---- Exercise inputs

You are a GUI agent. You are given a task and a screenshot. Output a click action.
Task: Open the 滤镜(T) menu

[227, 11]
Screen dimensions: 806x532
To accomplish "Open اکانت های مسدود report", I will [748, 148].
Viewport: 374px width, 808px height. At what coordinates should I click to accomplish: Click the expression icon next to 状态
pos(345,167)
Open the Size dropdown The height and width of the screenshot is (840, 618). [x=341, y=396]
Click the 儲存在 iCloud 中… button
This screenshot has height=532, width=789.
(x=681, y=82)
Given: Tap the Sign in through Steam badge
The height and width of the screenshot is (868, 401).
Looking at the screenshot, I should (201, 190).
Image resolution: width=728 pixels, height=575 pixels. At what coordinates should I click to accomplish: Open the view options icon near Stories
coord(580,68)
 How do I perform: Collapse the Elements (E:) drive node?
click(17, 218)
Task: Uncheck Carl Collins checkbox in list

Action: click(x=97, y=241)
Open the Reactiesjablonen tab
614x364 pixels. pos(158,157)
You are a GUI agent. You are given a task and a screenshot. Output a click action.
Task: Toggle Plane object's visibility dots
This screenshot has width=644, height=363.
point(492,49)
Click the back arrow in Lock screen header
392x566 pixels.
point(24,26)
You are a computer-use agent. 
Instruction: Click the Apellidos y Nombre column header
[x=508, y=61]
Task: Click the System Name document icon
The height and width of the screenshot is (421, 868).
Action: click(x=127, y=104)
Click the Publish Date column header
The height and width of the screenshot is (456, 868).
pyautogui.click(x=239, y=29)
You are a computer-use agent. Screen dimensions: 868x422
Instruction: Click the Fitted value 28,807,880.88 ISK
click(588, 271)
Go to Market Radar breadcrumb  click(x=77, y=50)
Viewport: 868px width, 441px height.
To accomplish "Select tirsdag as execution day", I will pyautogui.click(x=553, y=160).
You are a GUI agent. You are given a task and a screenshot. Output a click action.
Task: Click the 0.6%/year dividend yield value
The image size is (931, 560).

--------

Work order:
Return the entries exactly through the "Given: Tap the Sign in through Steam badge" line.

Your solution:
You are a GUI agent. You are given a task and a screenshot. Output a click action.
Task: Open the 滤镜(T) menu

[227, 11]
Screen dimensions: 806x532
To accomplish "Open اکانت های مسدود report", I will [748, 148].
Viewport: 374px width, 808px height. At what coordinates should I click to accomplish: Click the expression icon next to 状态
pos(345,167)
Open the Size dropdown The height and width of the screenshot is (840, 618). [x=341, y=396]
Click the 儲存在 iCloud 中… button
This screenshot has height=532, width=789.
(x=681, y=82)
Given: Tap the Sign in through Steam badge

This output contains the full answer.